Materials provided:
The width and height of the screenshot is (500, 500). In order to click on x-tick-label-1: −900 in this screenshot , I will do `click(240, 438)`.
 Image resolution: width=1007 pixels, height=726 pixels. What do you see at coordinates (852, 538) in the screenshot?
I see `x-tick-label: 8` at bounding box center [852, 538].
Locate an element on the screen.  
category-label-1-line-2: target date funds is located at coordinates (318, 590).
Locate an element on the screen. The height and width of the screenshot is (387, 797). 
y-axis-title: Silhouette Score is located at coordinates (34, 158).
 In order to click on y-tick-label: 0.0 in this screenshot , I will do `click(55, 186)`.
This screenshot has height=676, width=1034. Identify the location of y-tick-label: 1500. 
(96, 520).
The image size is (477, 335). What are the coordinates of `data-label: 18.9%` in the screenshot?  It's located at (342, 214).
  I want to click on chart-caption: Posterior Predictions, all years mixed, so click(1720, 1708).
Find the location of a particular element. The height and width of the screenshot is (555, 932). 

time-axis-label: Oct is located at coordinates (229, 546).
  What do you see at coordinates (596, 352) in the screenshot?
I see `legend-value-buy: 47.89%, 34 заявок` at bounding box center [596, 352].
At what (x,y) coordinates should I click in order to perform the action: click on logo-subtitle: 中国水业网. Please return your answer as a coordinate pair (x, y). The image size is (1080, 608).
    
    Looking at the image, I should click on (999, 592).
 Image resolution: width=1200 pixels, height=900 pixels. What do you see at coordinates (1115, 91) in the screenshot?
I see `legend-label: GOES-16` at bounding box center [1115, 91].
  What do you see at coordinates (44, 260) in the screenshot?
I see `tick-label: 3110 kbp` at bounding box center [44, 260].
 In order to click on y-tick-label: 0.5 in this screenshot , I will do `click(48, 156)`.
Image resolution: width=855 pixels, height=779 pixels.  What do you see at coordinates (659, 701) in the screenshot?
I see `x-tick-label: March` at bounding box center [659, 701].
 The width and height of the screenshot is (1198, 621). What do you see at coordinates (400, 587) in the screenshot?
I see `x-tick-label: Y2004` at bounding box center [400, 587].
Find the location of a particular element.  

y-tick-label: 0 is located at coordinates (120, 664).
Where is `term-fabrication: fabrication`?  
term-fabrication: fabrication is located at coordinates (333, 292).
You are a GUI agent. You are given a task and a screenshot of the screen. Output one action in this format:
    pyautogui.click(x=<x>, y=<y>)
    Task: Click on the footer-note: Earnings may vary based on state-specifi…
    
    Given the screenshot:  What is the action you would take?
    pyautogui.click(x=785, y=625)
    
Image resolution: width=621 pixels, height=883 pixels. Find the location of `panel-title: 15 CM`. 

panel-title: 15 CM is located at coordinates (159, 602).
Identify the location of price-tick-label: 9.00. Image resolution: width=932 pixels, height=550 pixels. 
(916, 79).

Prompt: Copy the records above word for word, from the first line through the line that contains "In order to click on y-tick-label: 0.5", both included.

Result for this task:
The width and height of the screenshot is (500, 500). In order to click on x-tick-label-1: −900 in this screenshot , I will do `click(240, 438)`.
 Image resolution: width=1007 pixels, height=726 pixels. What do you see at coordinates (852, 538) in the screenshot?
I see `x-tick-label: 8` at bounding box center [852, 538].
Locate an element on the screen.  
category-label-1-line-2: target date funds is located at coordinates (318, 590).
Locate an element on the screen. The height and width of the screenshot is (387, 797). 
y-axis-title: Silhouette Score is located at coordinates (34, 158).
 In order to click on y-tick-label: 0.0 in this screenshot , I will do `click(55, 186)`.
This screenshot has height=676, width=1034. Identify the location of y-tick-label: 1500. 
(96, 520).
The image size is (477, 335). What are the coordinates of `data-label: 18.9%` in the screenshot?  It's located at (342, 214).
  I want to click on chart-caption: Posterior Predictions, all years mixed, so click(1720, 1708).
Find the location of a particular element. The height and width of the screenshot is (555, 932). 

time-axis-label: Oct is located at coordinates (229, 546).
  What do you see at coordinates (596, 352) in the screenshot?
I see `legend-value-buy: 47.89%, 34 заявок` at bounding box center [596, 352].
At what (x,y) coordinates should I click in order to perform the action: click on logo-subtitle: 中国水业网. Please return your answer as a coordinate pair (x, y). The image size is (1080, 608).
    
    Looking at the image, I should click on (999, 592).
 Image resolution: width=1200 pixels, height=900 pixels. What do you see at coordinates (1115, 91) in the screenshot?
I see `legend-label: GOES-16` at bounding box center [1115, 91].
  What do you see at coordinates (44, 260) in the screenshot?
I see `tick-label: 3110 kbp` at bounding box center [44, 260].
 In order to click on y-tick-label: 0.5 in this screenshot , I will do `click(48, 156)`.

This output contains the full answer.